§ **Aim**: Reproduce the following lines, replacing each "Screen dimensions" with "Display size" and changing nothing else.

------------------------------------------------------------

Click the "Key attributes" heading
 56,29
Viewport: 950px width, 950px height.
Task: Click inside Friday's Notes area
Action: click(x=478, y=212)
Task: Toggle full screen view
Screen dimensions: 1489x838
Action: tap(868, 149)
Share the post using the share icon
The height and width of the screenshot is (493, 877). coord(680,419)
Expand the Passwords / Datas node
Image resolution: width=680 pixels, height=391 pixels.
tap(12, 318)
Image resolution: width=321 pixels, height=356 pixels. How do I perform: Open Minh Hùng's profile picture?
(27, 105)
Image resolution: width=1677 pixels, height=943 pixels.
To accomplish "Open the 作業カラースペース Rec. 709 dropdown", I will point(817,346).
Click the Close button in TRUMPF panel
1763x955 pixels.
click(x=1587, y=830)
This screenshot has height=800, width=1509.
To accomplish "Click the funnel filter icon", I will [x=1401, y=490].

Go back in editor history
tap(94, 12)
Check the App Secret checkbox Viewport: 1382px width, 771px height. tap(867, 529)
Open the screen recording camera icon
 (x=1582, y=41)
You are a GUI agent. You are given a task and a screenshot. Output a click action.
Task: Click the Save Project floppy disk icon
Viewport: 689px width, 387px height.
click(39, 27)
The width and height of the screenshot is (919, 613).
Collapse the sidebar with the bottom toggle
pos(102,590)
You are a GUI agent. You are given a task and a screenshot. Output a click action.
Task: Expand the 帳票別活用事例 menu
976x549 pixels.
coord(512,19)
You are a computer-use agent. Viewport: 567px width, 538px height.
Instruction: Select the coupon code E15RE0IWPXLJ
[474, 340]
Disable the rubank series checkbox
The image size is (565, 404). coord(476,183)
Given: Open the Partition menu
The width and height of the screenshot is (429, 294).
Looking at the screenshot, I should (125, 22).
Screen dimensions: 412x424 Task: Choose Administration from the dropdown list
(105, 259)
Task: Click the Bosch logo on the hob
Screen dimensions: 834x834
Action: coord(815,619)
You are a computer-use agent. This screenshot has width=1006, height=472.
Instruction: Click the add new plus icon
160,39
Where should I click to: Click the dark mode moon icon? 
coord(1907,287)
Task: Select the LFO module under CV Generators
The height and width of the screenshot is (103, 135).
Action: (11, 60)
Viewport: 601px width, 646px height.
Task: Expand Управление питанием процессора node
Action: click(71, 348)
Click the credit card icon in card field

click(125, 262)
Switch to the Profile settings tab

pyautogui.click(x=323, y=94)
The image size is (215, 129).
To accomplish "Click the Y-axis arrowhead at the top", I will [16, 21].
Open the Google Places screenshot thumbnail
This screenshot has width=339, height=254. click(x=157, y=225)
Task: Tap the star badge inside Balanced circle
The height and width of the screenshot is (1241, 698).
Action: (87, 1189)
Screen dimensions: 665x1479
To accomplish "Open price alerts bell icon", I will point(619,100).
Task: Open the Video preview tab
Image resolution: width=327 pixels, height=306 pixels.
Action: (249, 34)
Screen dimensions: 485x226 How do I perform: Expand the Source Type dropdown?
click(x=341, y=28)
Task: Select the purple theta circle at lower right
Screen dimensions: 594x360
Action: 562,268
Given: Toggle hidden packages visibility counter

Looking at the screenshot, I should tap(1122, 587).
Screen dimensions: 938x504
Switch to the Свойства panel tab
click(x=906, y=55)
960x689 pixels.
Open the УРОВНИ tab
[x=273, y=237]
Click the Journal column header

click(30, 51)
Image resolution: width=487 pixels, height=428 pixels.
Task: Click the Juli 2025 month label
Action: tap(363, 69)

------------------------------------------------------------

§ **Solution for this task**:
Click the "Key attributes" heading
 56,29
Viewport: 950px width, 950px height.
Task: Click inside Friday's Notes area
Action: click(x=478, y=212)
Task: Toggle full screen view
Display size: 1489x838
Action: tap(868, 149)
Share the post using the share icon
The height and width of the screenshot is (493, 877). coord(680,419)
Expand the Passwords / Datas node
Image resolution: width=680 pixels, height=391 pixels.
tap(12, 318)
Image resolution: width=321 pixels, height=356 pixels. How do I perform: Open Minh Hùng's profile picture?
(27, 105)
Image resolution: width=1677 pixels, height=943 pixels.
To accomplish "Open the 作業カラースペース Rec. 709 dropdown", I will point(817,346).
Click the Close button in TRUMPF panel
1763x955 pixels.
click(x=1587, y=830)
This screenshot has height=800, width=1509.
To accomplish "Click the funnel filter icon", I will [x=1401, y=490].

Go back in editor history
tap(94, 12)
Check the App Secret checkbox Viewport: 1382px width, 771px height. tap(867, 529)
Open the screen recording camera icon
 (x=1582, y=41)
You are a GUI agent. You are given a task and a screenshot. Output a click action.
Task: Click the Save Project floppy disk icon
Viewport: 689px width, 387px height.
click(39, 27)
The width and height of the screenshot is (919, 613).
Collapse the sidebar with the bottom toggle
pos(102,590)
You are a GUI agent. You are given a task and a screenshot. Output a click action.
Task: Expand the 帳票別活用事例 menu
976x549 pixels.
coord(512,19)
You are a computer-use agent. Viewport: 567px width, 538px height.
Instruction: Select the coupon code E15RE0IWPXLJ
[474, 340]
Disable the rubank series checkbox
The image size is (565, 404). coord(476,183)
Given: Open the Partition menu
The width and height of the screenshot is (429, 294).
Looking at the screenshot, I should (125, 22).
Display size: 412x424 Task: Choose Administration from the dropdown list
(105, 259)
Task: Click the Bosch logo on the hob
Display size: 834x834
Action: coord(815,619)
You are a computer-use agent. This screenshot has width=1006, height=472.
Instruction: Click the add new plus icon
160,39
Where should I click to: Click the dark mode moon icon? 
coord(1907,287)
Task: Select the LFO module under CV Generators
The height and width of the screenshot is (103, 135).
Action: (11, 60)
Viewport: 601px width, 646px height.
Task: Expand Управление питанием процессора node
Action: click(71, 348)
Click the credit card icon in card field

click(125, 262)
Switch to the Profile settings tab

pyautogui.click(x=323, y=94)
The image size is (215, 129).
To accomplish "Click the Y-axis arrowhead at the top", I will [16, 21].
Open the Google Places screenshot thumbnail
This screenshot has width=339, height=254. click(x=157, y=225)
Task: Tap the star badge inside Balanced circle
The height and width of the screenshot is (1241, 698).
Action: (87, 1189)
Display size: 665x1479
To accomplish "Open price alerts bell icon", I will point(619,100).
Task: Open the Video preview tab
Image resolution: width=327 pixels, height=306 pixels.
Action: (249, 34)
Display size: 485x226 How do I perform: Expand the Source Type dropdown?
click(x=341, y=28)
Task: Select the purple theta circle at lower right
Display size: 594x360
Action: 562,268
Given: Toggle hidden packages visibility counter

Looking at the screenshot, I should tap(1122, 587).
Display size: 938x504
Switch to the Свойства panel tab
click(x=906, y=55)
960x689 pixels.
Open the УРОВНИ tab
[x=273, y=237]
Click the Journal column header

click(30, 51)
Image resolution: width=487 pixels, height=428 pixels.
Task: Click the Juli 2025 month label
Action: tap(363, 69)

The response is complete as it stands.